Defense Minister Abdul Qadir Jasim Muhammad al-`Ubaidi visited Diwaniyah Wednesday, the scene of fighting between militias, and between a militia and local Iraqi tribal troops. He abruptly denounced the cease-fire that had been negotiated by the elected governor of Qadisiyah province with Muqtada al-Sadr, who roundly condemned the Mahdi Army militiamen that engaged in the firefight. Al-Hayat reports that the rural tribal youth that make up the Iraqi army in Diwaniyah are in the mood for revenge and want to start back up the fighting with the Mahdi Army. For its part, the Sadr Movement in Najaf complained that the governor of Qadisiyah Province had already broken the cease fire agreement, with government troops moving into Sadrist neighborhoods "as though they were Occupation forces," and firing indiscriminately, killing several persons. At the same time, an aide to Muqtada said the young nationalist cleric commanded his followers to stop fighting and to put away their weapons, and to avoid appearing armed in the streets, lest they give a pretext to forces that would like to move against the Sadr Movement and its leadership.
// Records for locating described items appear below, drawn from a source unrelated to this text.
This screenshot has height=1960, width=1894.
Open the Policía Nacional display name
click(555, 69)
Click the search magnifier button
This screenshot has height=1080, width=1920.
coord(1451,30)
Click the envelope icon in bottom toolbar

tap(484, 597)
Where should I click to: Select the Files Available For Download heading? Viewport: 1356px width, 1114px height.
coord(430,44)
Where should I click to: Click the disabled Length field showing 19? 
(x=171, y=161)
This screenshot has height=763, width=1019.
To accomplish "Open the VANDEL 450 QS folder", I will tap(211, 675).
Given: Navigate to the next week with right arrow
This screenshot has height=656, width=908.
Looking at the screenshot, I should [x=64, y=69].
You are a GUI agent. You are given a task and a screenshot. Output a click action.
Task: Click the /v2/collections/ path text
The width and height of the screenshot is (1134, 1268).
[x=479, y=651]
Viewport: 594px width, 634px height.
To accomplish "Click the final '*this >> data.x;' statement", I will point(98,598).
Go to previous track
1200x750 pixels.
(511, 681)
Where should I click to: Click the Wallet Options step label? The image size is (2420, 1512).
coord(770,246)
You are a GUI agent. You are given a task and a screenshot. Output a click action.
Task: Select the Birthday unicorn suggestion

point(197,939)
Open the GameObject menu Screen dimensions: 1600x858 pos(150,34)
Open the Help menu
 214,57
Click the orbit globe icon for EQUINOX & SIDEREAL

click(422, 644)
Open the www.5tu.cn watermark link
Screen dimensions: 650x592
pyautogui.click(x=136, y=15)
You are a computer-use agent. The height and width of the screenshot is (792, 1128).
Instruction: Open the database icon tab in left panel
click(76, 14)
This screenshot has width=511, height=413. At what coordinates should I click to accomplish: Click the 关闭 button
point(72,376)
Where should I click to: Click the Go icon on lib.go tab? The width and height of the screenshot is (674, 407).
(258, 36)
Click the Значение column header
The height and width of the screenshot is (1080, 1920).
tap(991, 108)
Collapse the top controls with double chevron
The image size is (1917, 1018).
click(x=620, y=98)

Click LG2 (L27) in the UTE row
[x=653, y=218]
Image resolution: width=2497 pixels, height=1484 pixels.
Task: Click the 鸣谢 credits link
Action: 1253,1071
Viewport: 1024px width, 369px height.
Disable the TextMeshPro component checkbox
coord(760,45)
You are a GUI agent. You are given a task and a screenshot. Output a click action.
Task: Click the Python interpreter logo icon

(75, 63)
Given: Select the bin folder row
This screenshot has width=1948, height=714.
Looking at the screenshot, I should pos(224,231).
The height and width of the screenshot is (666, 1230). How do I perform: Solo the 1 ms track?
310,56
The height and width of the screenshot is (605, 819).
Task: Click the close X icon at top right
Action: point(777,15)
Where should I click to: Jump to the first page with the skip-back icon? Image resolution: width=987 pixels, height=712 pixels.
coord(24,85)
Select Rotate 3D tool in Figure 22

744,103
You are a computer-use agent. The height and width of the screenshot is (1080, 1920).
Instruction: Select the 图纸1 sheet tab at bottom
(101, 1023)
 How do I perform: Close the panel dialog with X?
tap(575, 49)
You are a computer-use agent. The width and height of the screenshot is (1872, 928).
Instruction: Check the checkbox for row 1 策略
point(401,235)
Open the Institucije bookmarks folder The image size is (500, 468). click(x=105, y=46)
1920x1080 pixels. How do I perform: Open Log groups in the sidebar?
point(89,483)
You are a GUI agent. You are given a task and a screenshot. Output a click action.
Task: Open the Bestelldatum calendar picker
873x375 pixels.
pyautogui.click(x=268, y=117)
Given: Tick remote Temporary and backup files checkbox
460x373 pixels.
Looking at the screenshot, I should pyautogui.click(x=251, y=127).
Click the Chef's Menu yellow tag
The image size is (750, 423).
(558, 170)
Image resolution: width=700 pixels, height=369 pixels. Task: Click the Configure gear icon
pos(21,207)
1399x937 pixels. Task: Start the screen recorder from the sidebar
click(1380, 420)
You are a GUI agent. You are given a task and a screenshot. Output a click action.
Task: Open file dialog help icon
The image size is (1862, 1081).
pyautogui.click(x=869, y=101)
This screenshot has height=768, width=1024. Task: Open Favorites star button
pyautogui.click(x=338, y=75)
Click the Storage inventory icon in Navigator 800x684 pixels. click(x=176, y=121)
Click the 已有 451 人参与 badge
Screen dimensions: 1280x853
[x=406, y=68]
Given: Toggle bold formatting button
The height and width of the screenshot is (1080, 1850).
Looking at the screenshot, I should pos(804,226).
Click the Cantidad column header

My guess? Prime Minister Maliki will try to rein in Gen. al-`Ubaidi and try to preserve the shakey the cease fire. The Diwaniyah crisis was settled in the Najaf way, with talking it out and face saved for everyone. The Defense Minister wants to settle it in the old Baathi way, with the non-government side crushed. This would be all very well if the government were a) actually strong enough to pull it off and b) not a composite that includes the Sadr Movement!

Al-Zaman says that an assistant secretary (Mudirah `Ammah) in the Ministry of Justice was assassinated on Wednesday.

Al-Zaman/ DPA allege that Marines on patrol in parts of West Baghdad where Sunni Arabs from al-Anbar province have taken refuge used megaphones to tell them that the US troops were leaving Iraq soon. In Ramadi to the west, Sunni Arab guerrillas clashed with US troops.

With Bush and Blair's Iraq War, much of the lying was done through silence or silencing others. In spring of 2004 the [oops of course should have been Australian] foreign minister Alexander Downer suppressed a message from a weapons inspector saying point blank that there was no WMD in Iraq. He was briefed by the scientist. And then a month later the foreign minister said at a news conference that the hunt for WMD was a work in progress and he could draw no conclusions. Over on this side of the Pacific, not only did Rummy, Bush and Cheney stonewall us on the empty well, but Pete Hoekstra and Rick Santorum are still effectively lying about it. People in a democracy get the representatives they deserve.

1 Comments:

At 7:54 PM, Blogger Shithead said...

The difference between Australian official lying on Iraq and American lying is that Australian lying is simply a matter of form. The government doesn't expect to be believed and doesn't really try. There are some aspects of official lying that it cares about and will make an effort for - industrial relations, for example - but Iraq isn't one of them.
The reason the government doesn't care is that both government and public understand that Iraq lies are merely a consequence of translating the actual but unsayable reasons for Australian participation in the war - to suck up to the Americans - into sayable but transparently false reasons - WMDs and the like - and most of the public has no real problems in sucking up to the Americans if few Australian deaths result, as is so far the case.
Denials in the AWB case are alsso merely a matter of form, because the government calculates that it will get more votes from having protected Australian graingrowers than it loses for corrupt bargains with Saddam.